Ventiquattrore di Passione

Non mi era mai accaduto di vivere questo evento che si ripete da secoli nella mia citta’ ogni Venerdì Santo. Avevo sempre guardato alla Processione con sufficienza, distaccata e distante, spettatrice di un mondo che non mi coinvolgeva.
Qualche anno fa, grazie ad un amico, ottengo il permesso di fotografare i Misteri da dietro le quinte.
Non voglio annoiare raccontando della Processione in sè, la cui storia è rintracciabile ovunque, ma vorrei raccontare della gente che ne fa parte e che se ne prende cura un anno intero, per recitarla in 24 lunghe e faticose ore, senza sosta e senza riposo. 

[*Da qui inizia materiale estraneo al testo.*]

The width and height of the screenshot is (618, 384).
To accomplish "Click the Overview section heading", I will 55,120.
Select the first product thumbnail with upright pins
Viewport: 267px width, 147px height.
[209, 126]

Già il giovedì della Settimana Santa si ultimano i preparativi, i fiorai terminano gli addobbi, gli argenti sono già lucidi, i ceri sono fissati a dovere, l’atmosfera è festosa, allegra, vibrante. E’ la vigilia della festa e si respira un’aria di emozionata attesa.
Il Venerdì Santo a mezzogiorno la chiesa pullula di portatori vestiti a festa, donne addolorate velate di nero, cortei composti in rigide file, i massari sono pronti, porteranno i pesantissimi simulacri per un giorno e una notte. C’è fermento ed eccitazione, si attende febbrilmente l’ora in cui il grande portone si spalancherà per lasciare uscire il primo corteo di donne e angioletti.

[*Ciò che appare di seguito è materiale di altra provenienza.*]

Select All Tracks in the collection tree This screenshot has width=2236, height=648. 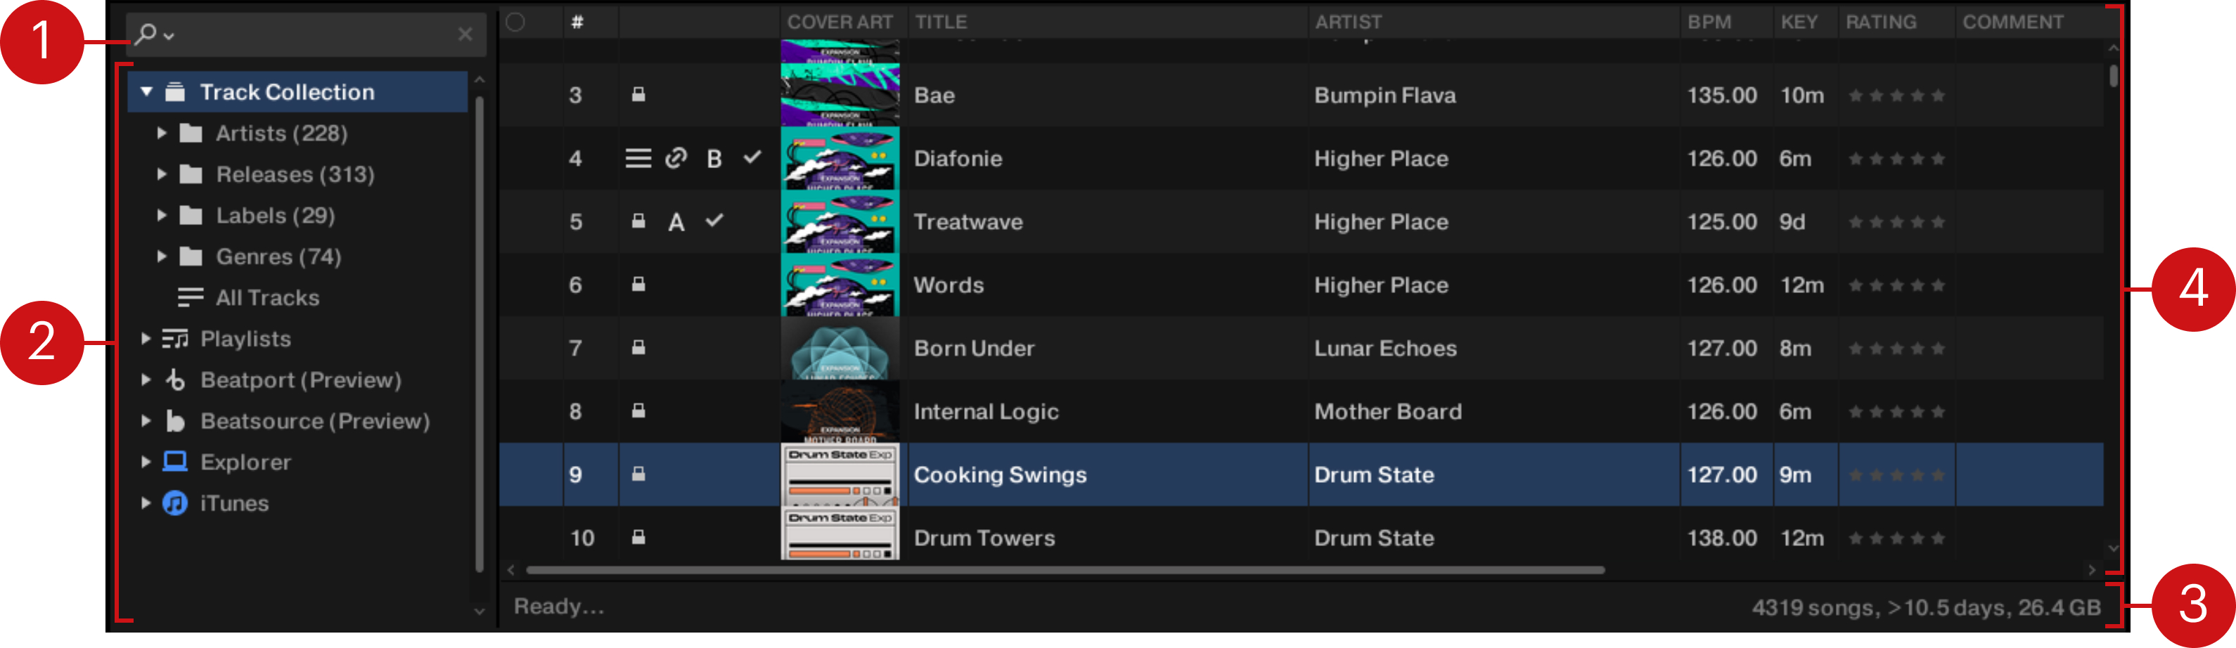click(266, 298)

Ed è uno scrosciante applauso della folla assiepata che li accoglie, con la banda che comincia fragorosamente a suonare; un brivido mi sorprende.
Lentissima la processione si dipana, ad uno ad uno vengono alla luce, oltrepassando l’uscio della chiesa e chi dentro attende l’uscita si tormenta d’ansia. Tutti sono fuori finalmente, ognuno con la propria banda, attenti a rispettare il ritmo e la cadenza, gonfi d’orgoglio per il proprio Ceto, in un percorso interminabile che si dipana per tutta la città e che trova la più grande suggestione all’alba del sabato, quando ci si ritrova al porto, fra le antiche mura, annientati dalla stanchezza e dal freddo, trovando un momento di ristoro appoggiati ad un lampione, per ritrovare subito la forza e ricominciare. E il rientro è un miraggio, le gambe sono senza forza ormai e la notte è stata infinita, un commosso applauso accompagna l’entrata di ogni gruppo e sono abbracci e pianti di liberazione di chi ha realizzato un sogno.
E’ finita, si contano le offerte, si regolano i pagamenti, si offrono fiori alla Madonna. 
Rimane dentro di me la gente, la meravigliosa gente che ho conosciuto, che mi ha sorriso e ringraziato sempre, anche quando sono stata invadente, i loro volti, i loro occhi, le loro mani, mi appartengono ormai. Sono una di loro.